State auditors, during the routine audit of the district’s books, also found a number of repeat findings, including 10 employees being paid a total of $45,250 above their contracts for additional duties not approved by the School Board and that the board approved the payments retroactively in July 2012, and an employee being paid $1,000 above their contract for additional duties not approved by the board.
The audit found that significant portions of those additional payments were documented by time sheets not reflecting actual hours worked, but created to justify a salary stipend previously agreed to by the federal the district’s federal coordinators and/or the superintendent.
Superintendent Scott Jones, who took that position July 1 when James McGaha retired, told the Legislative Joint Auditing Committee last Thursday that he was aware of all the audit findings and that they were being addressed.
“Being the new guy coming in I’ve had … one workshop with the financial staff and I’ve been very involved with budgeting and paying bills,” Jones said. “Anything that needs approval comes across my desk now.”
Jones also said he lives in the house provided by the school district and plans to live there as long as he is superintendent.
“I think I’ve been told that if I move out of the house I will not have a job,” he joked. “This is something that shouldn’t have happened, I agree.”
School Board Chairman Kirk Pryor told the panel that the superintendent’s house is sandwiched between the elementary school and senior high school and is offered as a benefit to the superintendent.
Deputy Legislative Auditor Larry Hunter told the panel during the meeting that living in the house was a part of McGaha’s contract and that his son lived in the house rent free. The school board met Dec. 17, 2012, after discovering the problem, and approved renting the house to the superintendent’s family for $1 a month retroactive to July 1, 2011.
McGaha also reimbursed the district $3,901 for the cost of the utilities and rent on Dec. 9, 2012.
Hunter told Sen. Jimmy Hickey, R-Texarkana, the committee’s chairman, that the audit finding was the only one of the five found by auditors to be turned over to the prosecutor’s office for investigation.
Pryor told the committee the board did not know that renting the house violated state law.

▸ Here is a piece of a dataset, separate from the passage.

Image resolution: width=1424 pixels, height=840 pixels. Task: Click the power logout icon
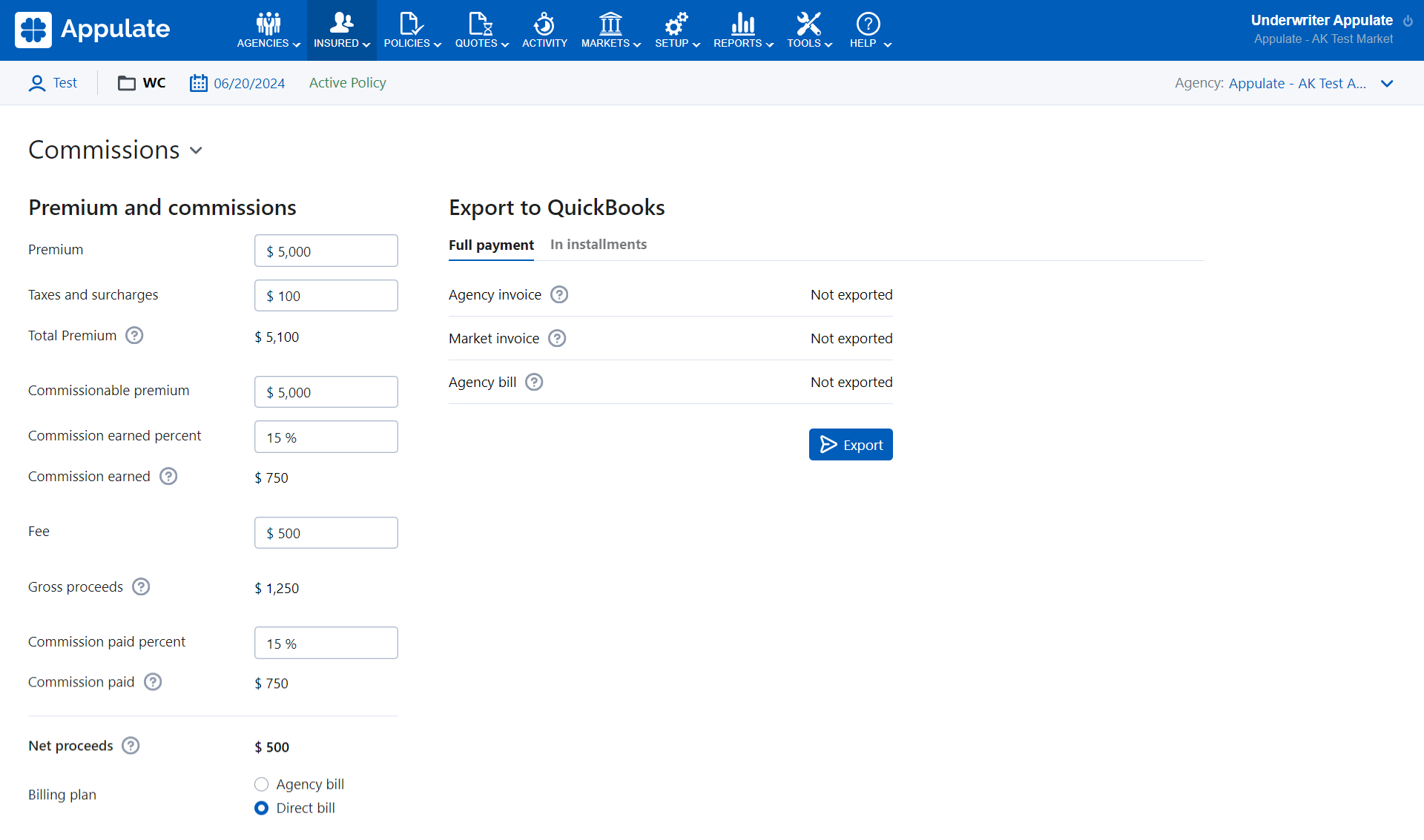[x=1408, y=21]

“We were aware after the fact that he had stopped living in the house,” Pryor said. “We really weren’t aware of all that until it was past happening and there really wasn’t much we could do at that point, so we just basically forced him to reimburse us for what we paid him for it.”
Other findings in the audit included a number of accounting entry errors and abnormal account balances, such as negative receivables and negative payables, also existed on the district’s balance sheet, but couldn’t be traced to actual transactions. These were repeat findings, according to the audit.

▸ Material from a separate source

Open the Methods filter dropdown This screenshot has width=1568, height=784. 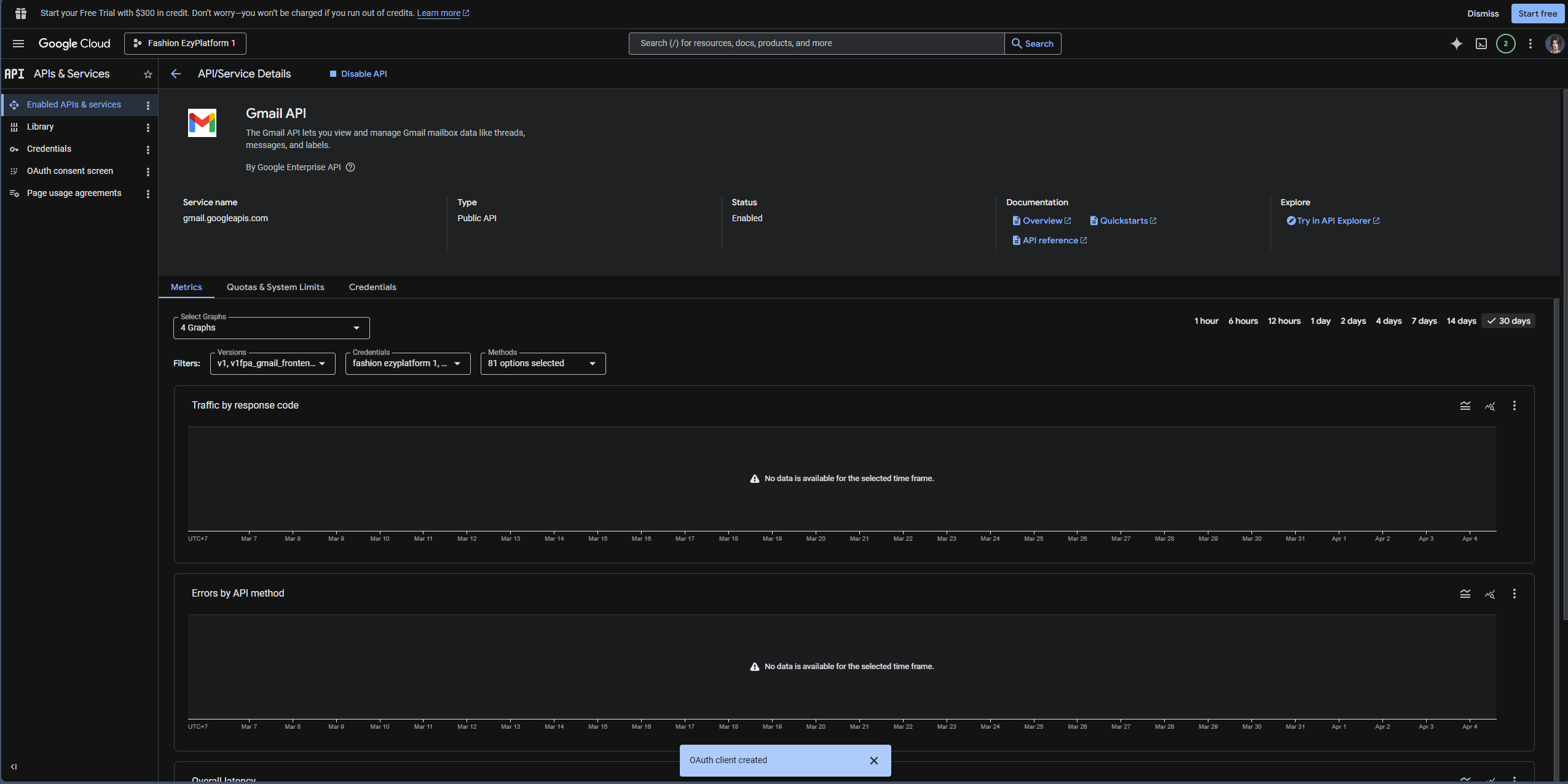(543, 364)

Also, the district could not document that proper procedures were followed to select a construction manager for the junior high addition and renovation.
The fifth finding involved a May 18, 2012, contract the district signed for a combined position not included on the classified salary schedule for the 2012-2013 fiscal year. On July 12, 2012, the board approved the position, which changed the existing classified salary schedule without submitting the proposal to the board’s personnel policy committee as required under state law.
On Sept. 27, 2012, the board repealed the previously approved change to the classified position and submitted the proposed change to the personnel policy committee. On Nov. 19, 2012, the board again approved the classified position.
The state audit did not identify the new position created.
The school district, in its response to the audit finding, said all changes in salary scheduled are now being presented to the personnel policy committee 10 days before final board action.
After the committee meeting, Jones told a reporter he is addressing all of the audit’s findings.
“I’m doing the best I can to work with everyone there, the board and the staff, to get everything corrected and make us the best school we can be,” he said.